▶ [Assignment]
Your task is to copy each line of the material that includes "agent".

▶ [Information supplied]
━━━

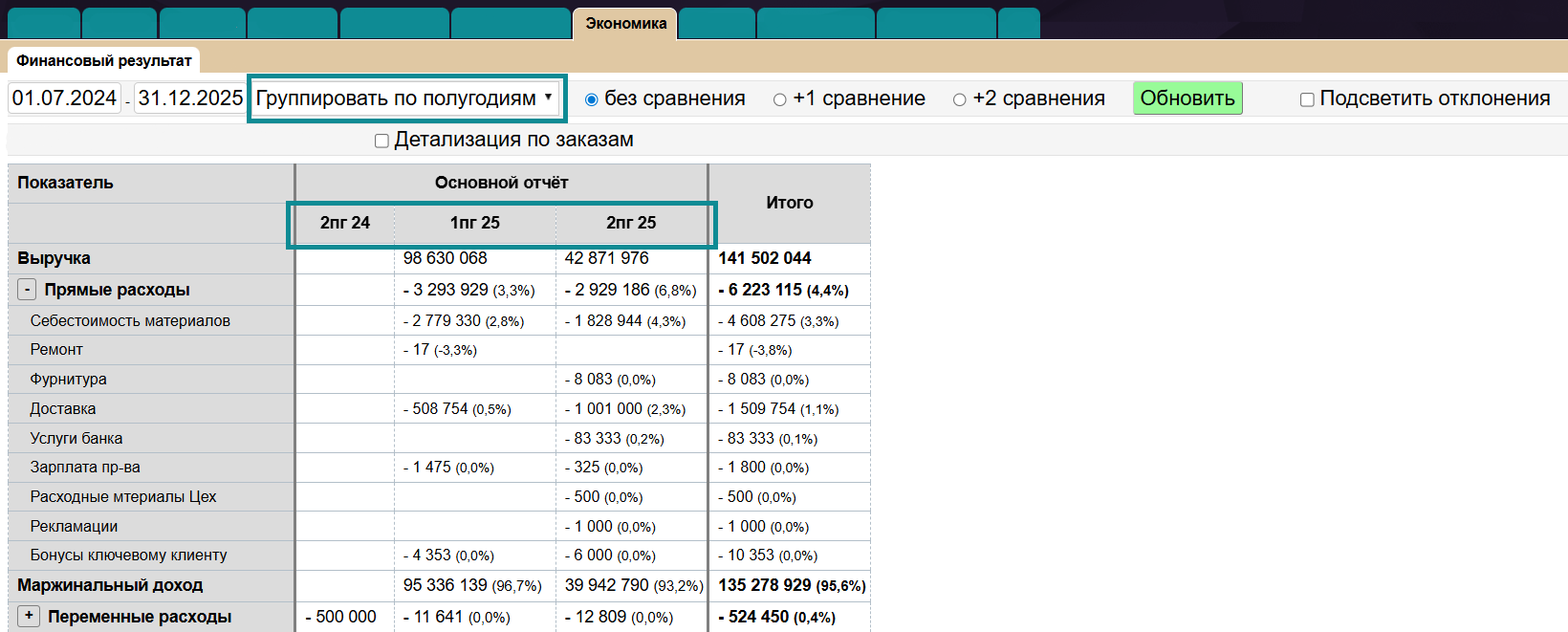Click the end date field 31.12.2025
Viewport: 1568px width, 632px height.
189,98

━━━

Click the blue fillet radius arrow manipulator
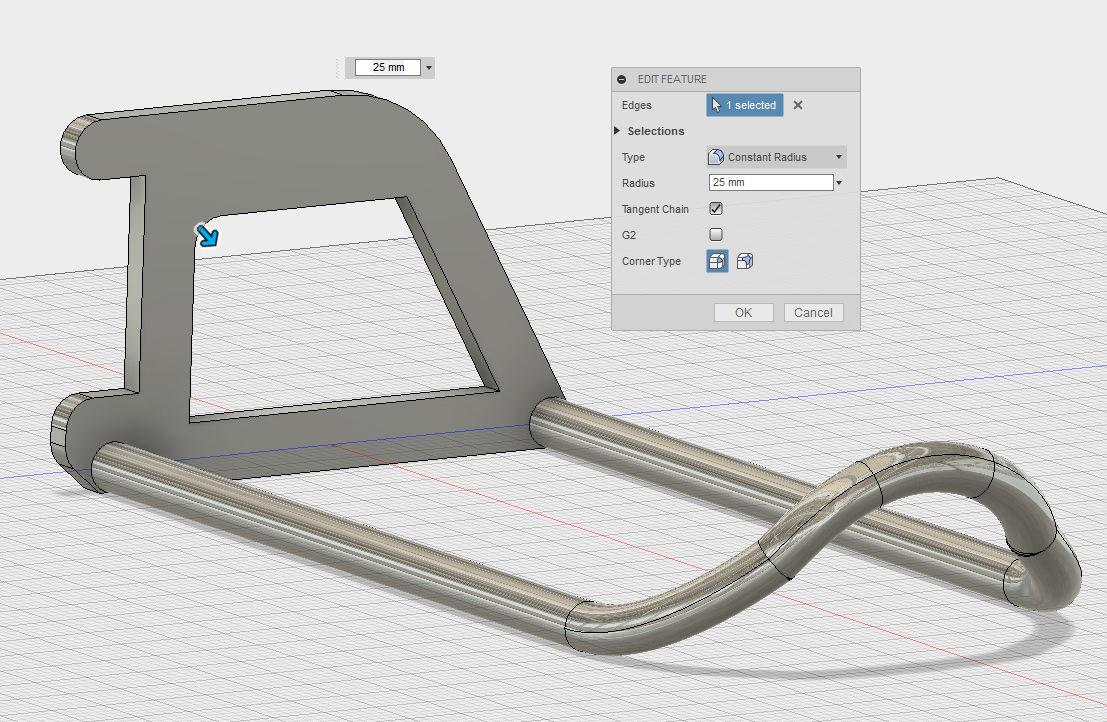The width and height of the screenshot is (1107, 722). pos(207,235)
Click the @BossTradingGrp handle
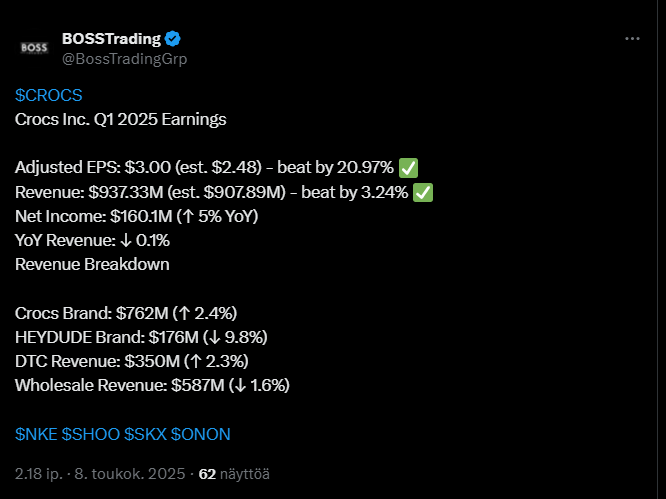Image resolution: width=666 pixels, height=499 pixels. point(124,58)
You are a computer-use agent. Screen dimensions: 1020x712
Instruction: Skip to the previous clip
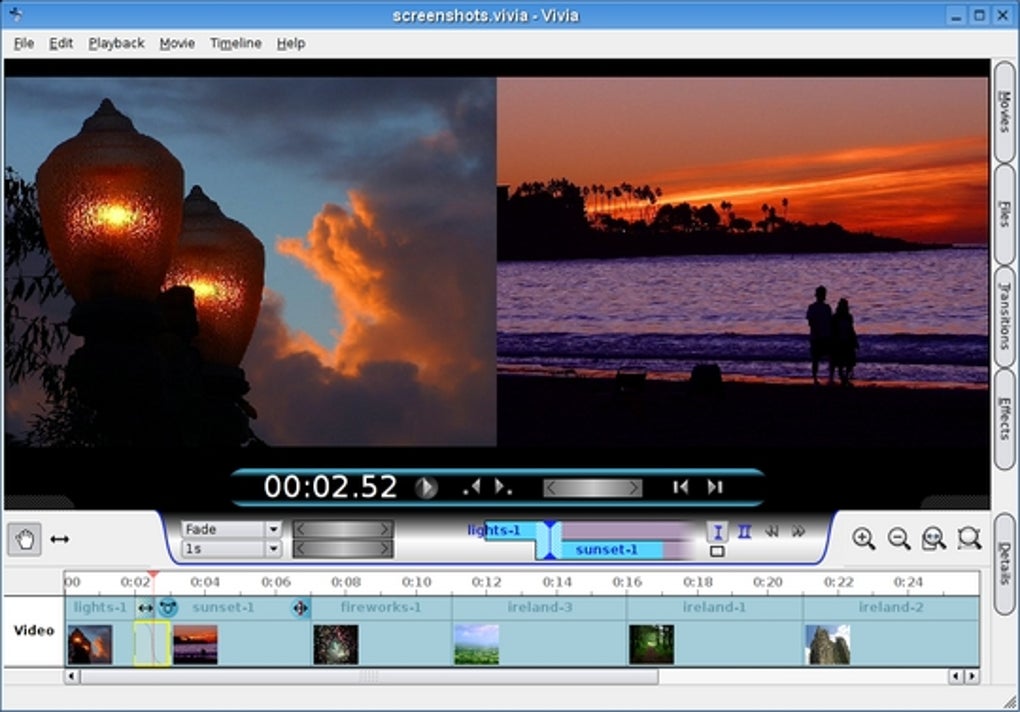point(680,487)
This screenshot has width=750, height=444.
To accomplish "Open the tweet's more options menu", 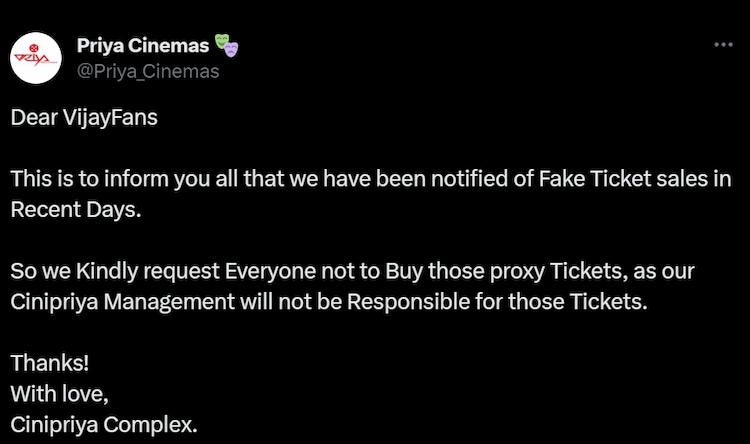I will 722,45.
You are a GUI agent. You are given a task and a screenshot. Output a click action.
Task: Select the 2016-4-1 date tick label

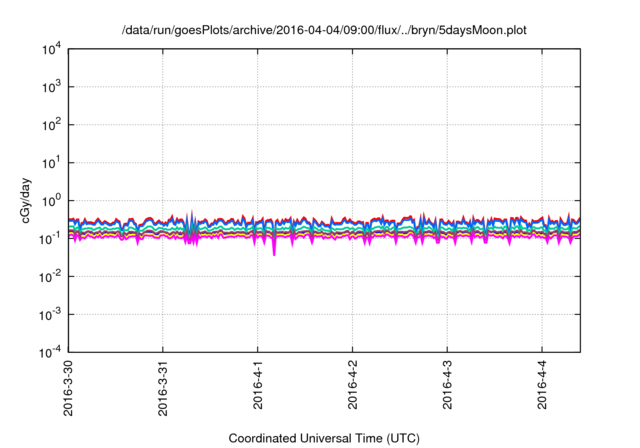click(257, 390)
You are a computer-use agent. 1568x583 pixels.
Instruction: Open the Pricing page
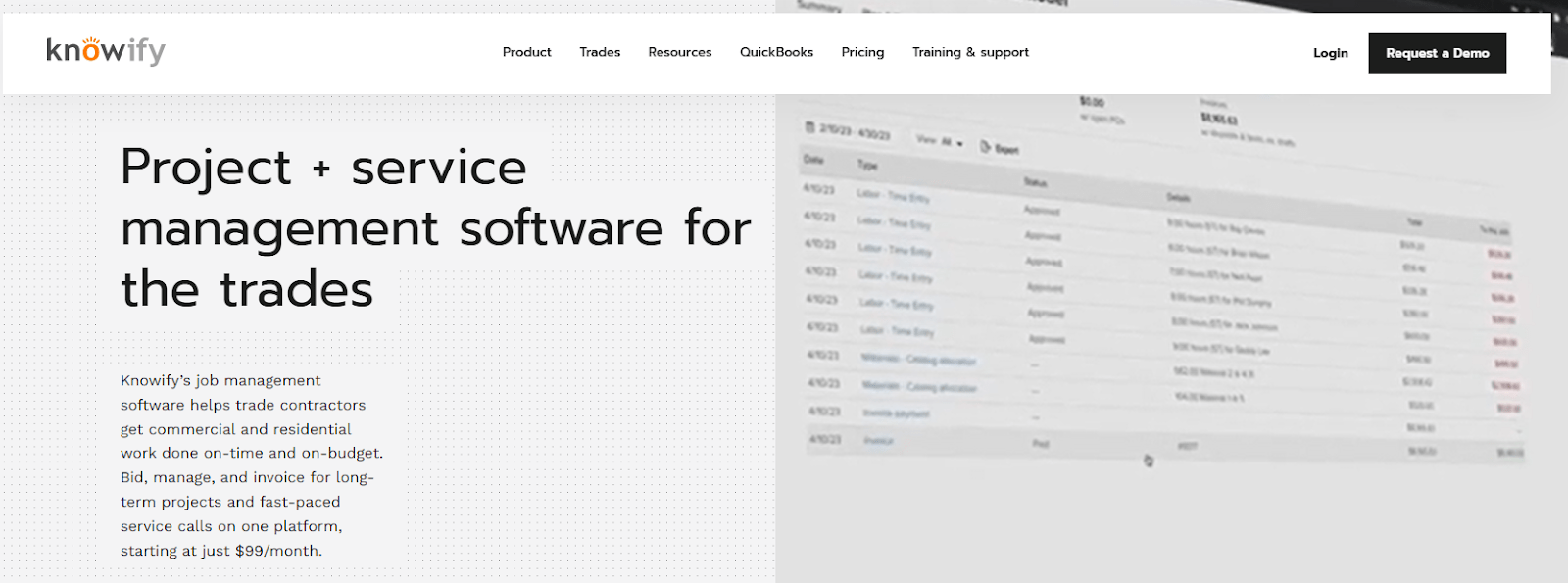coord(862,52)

━━━

▶ [Final answer]
You are a computer-use agent. Screen dimensions: 1020x712
You are a GUI agent. You are given a task and a screenshot. Output a click action.
You are a computer-use agent. 1568x583 pixels.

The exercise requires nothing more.